Forcing Weak Obfuscation Onto Developers™
libobf encourages and supports the use of non-alphanumeric letters to obfuscate code.
Note
: Your code is difficult to read, but very easy to deobfuscate.
Example: Run-length encoding
_m = %i[to_s partition empty? unshift map]
_=$-o[?.][_,_m[0]]
a =->_{$-o[?.][_,_m[1],%r{(.)\1{0,}}]}
b =->_{$-o[?.][_,_m[2]]? []:(_=a[_];$-o[?.][b[_[$-o[?-]+$-o[?-]]],_m[3],_[$-o[?-]]])}
$-o[?+][b[_],[_m[4], ->_{[_[$-o[?_]],$-o[?.<<?.][$-o[?s<<??],_]]}]]
...and decoding
$-o[?.][_,:reduce,$-o[?s],->_,__{_+(__[$-o[?_]]*__[$-o[?-]])}]
More examples are available in examples/
number&1
If number&1
is 0, it is even
If it is 1, it is odd.
It can be used like this:
number&1<1?even:odd
For 2 characters+ keys, there are different ways to call them.
$-o[?.<<?.]
$-o['..']
$-o[%[..]] # and other %sym
$-o[%q[..]]
$-o[$-o[?s]+'..']
# etc
libobf provides methods for you to obfuscate your method names!
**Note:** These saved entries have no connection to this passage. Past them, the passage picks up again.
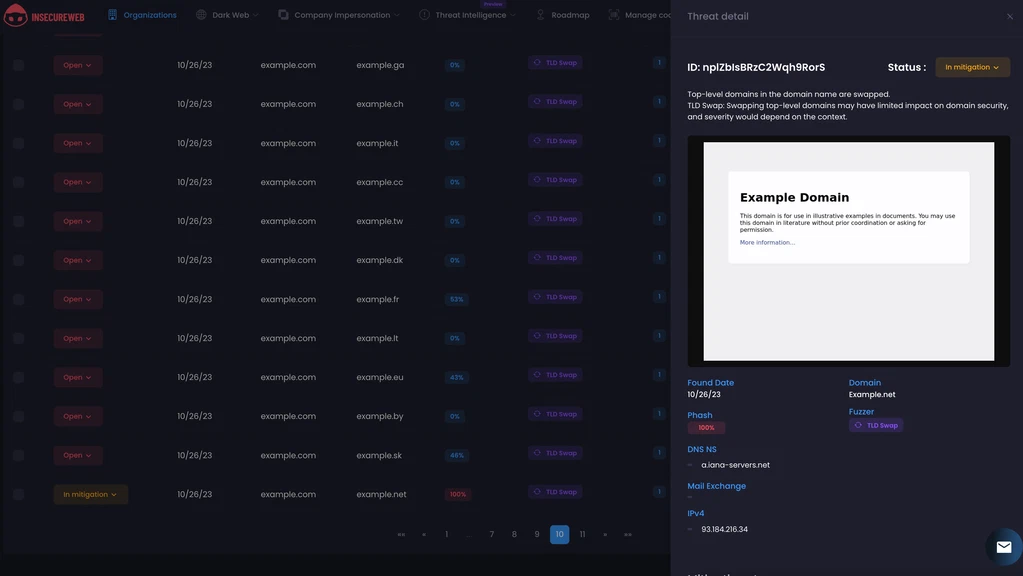Viewport: 1023px width, 576px height.
Task: Open the Dark Web menu
Action: tap(230, 15)
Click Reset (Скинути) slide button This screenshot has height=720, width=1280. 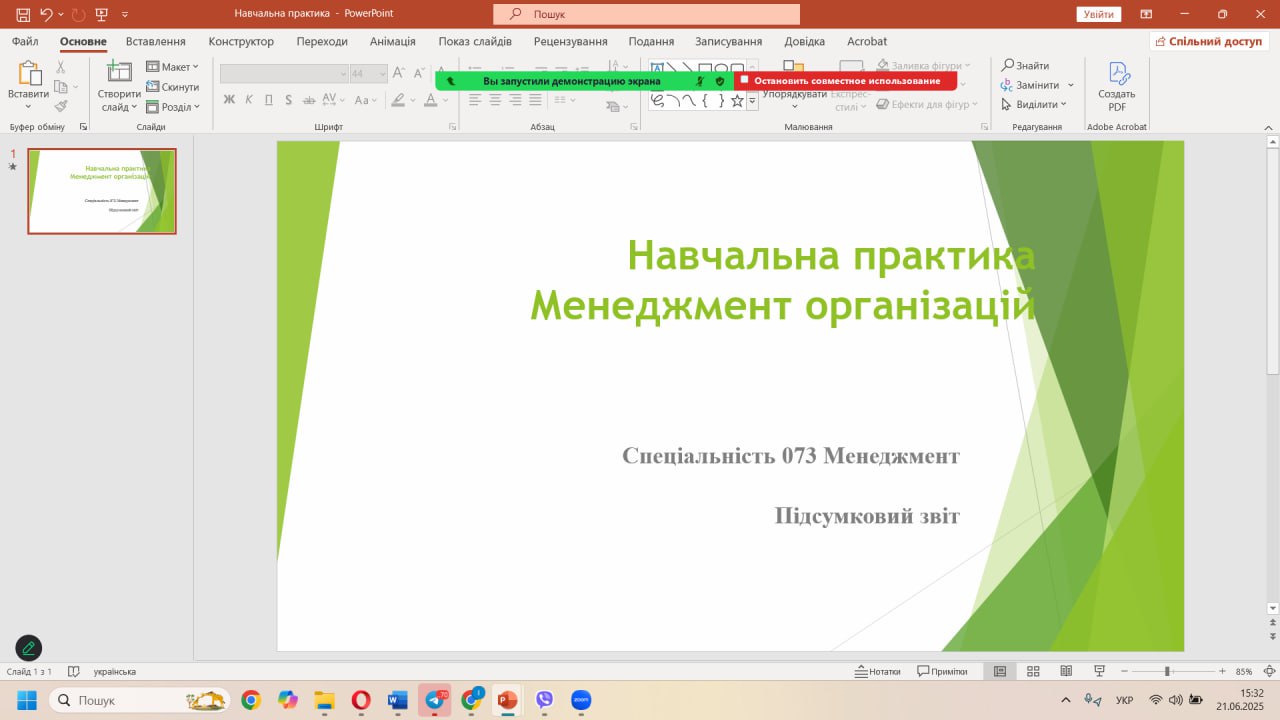pos(172,87)
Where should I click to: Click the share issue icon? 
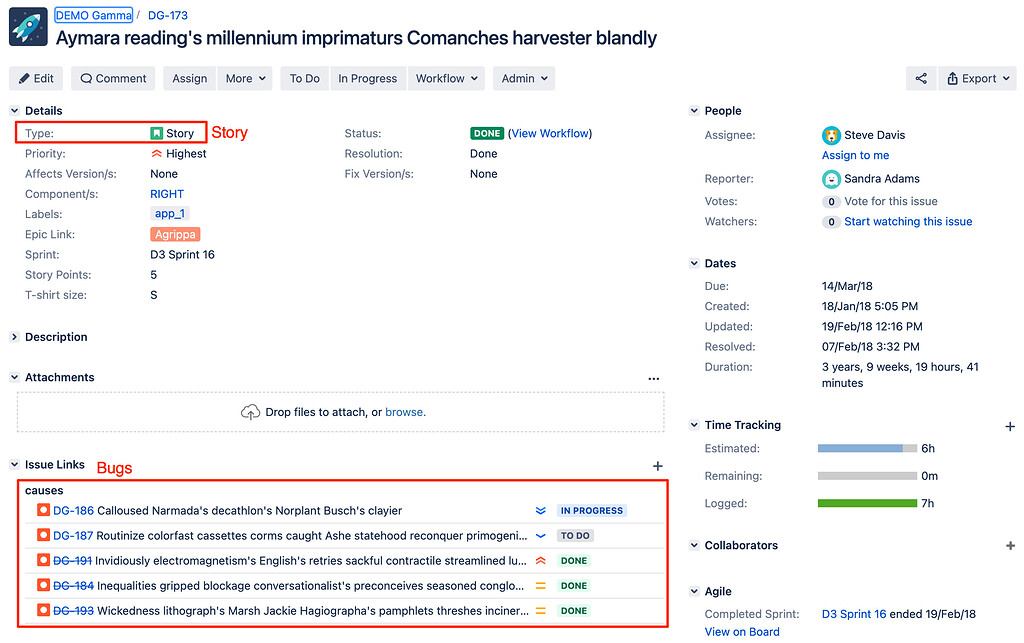coord(921,78)
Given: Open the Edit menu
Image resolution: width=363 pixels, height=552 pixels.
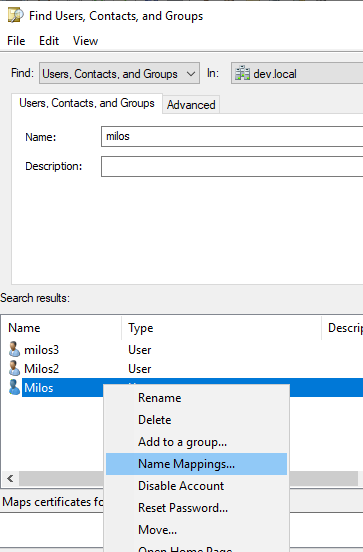Looking at the screenshot, I should pyautogui.click(x=49, y=41).
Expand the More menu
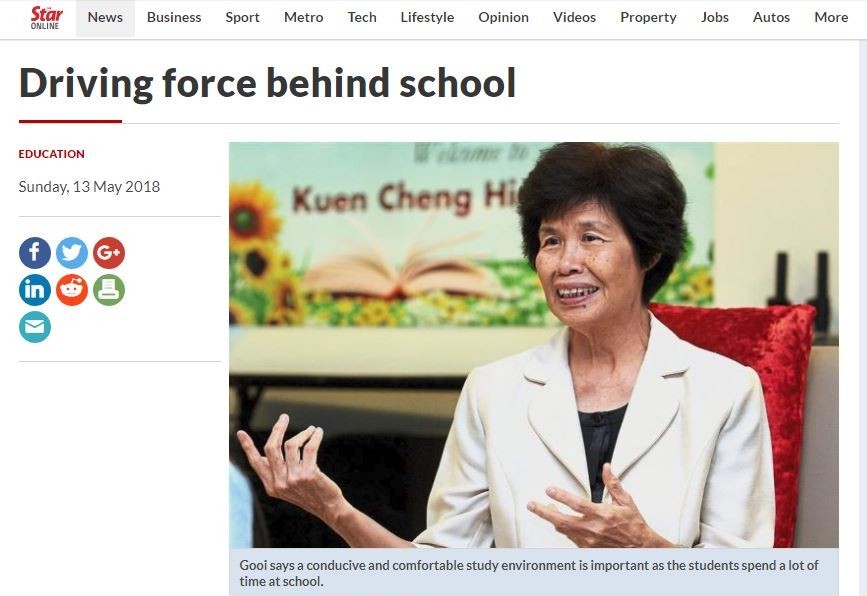Image resolution: width=867 pixels, height=596 pixels. [x=831, y=18]
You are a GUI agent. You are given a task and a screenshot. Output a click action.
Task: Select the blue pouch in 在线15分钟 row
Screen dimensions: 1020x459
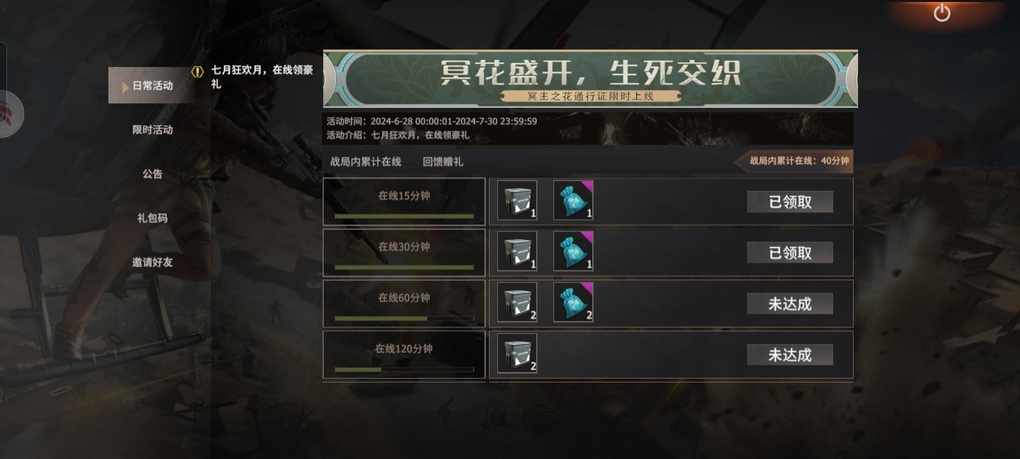click(x=573, y=200)
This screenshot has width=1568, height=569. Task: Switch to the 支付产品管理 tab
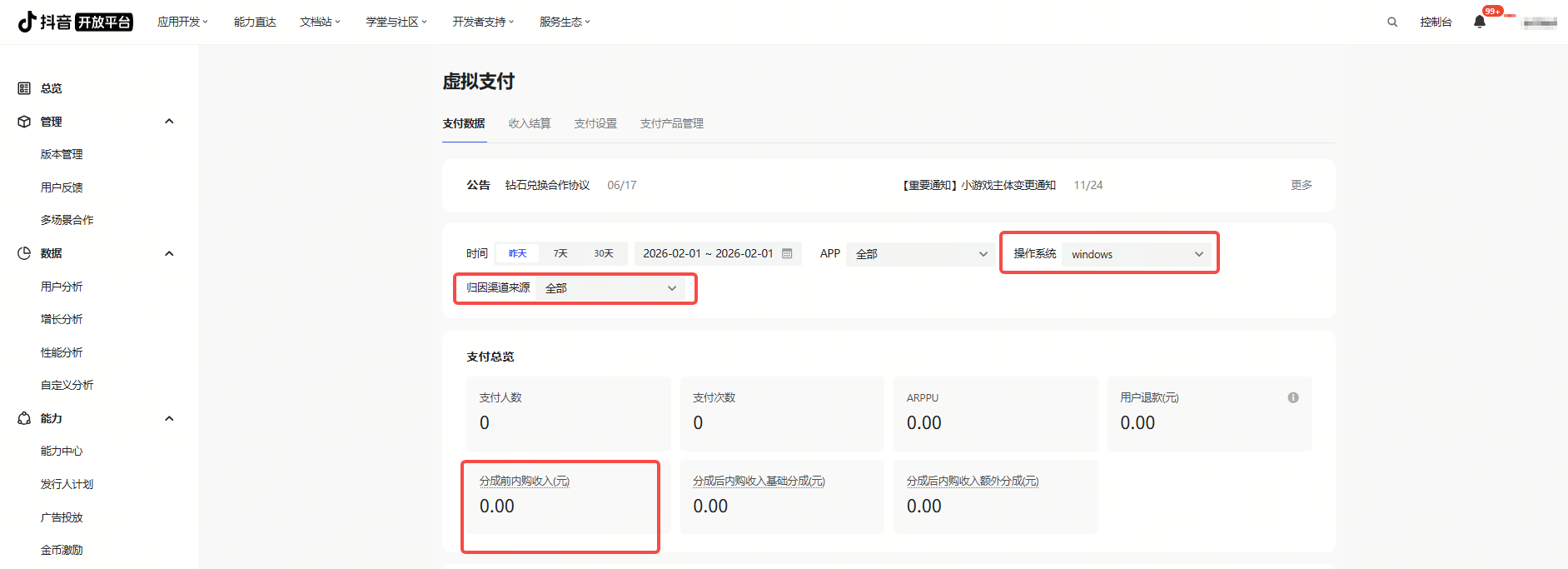671,123
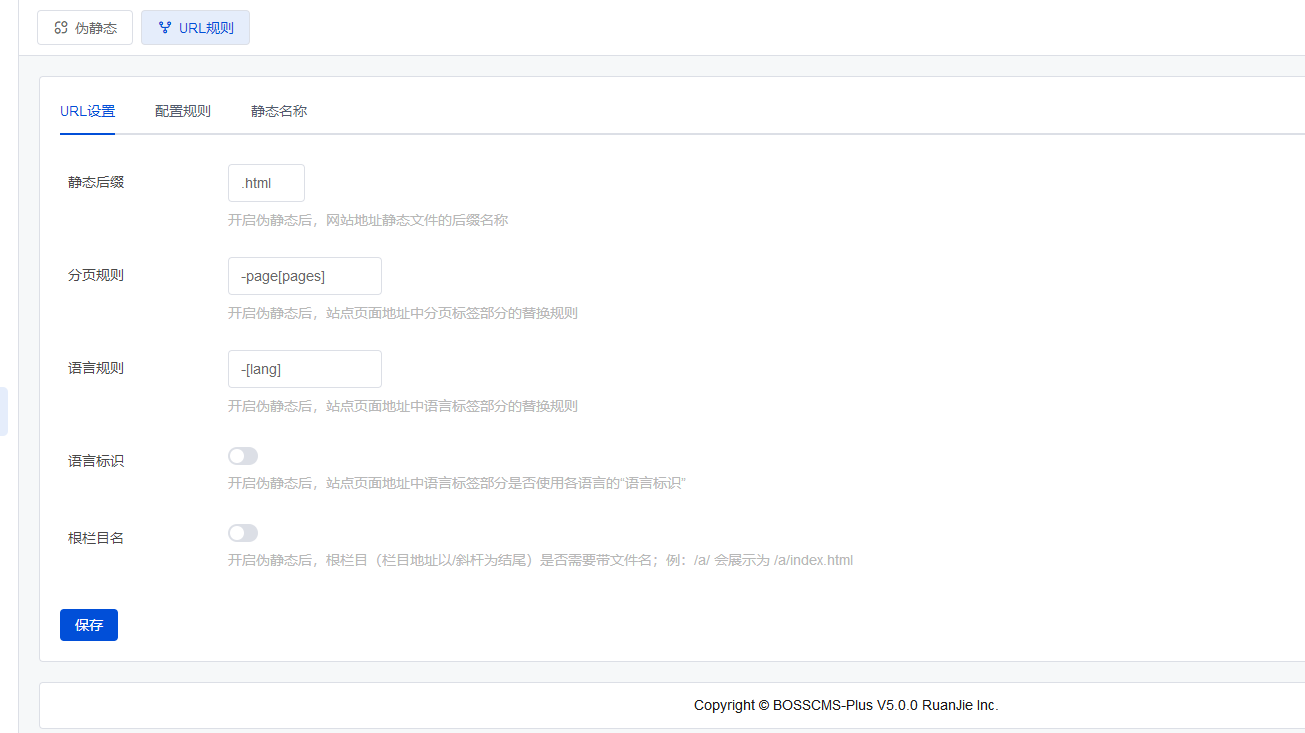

Just fire up IRB and obfuscate your methods names!
irb> require 'libobf'
=> true
irb> $-o[?[]["map"]
=> (obfuscated)
Copy and paste them into source and you are ready to go!
m = [(obfuscated), (obfuscated), (obfuscated)]
Object.send($-o[?:][m[0]])
If you are lazy, you can also just map(&:$-o[?:])
over m
Ruby allows us to call []
using the ol' way, so let's do it!
$-o.[](?+).[](Kernel, [:puts, "hello"])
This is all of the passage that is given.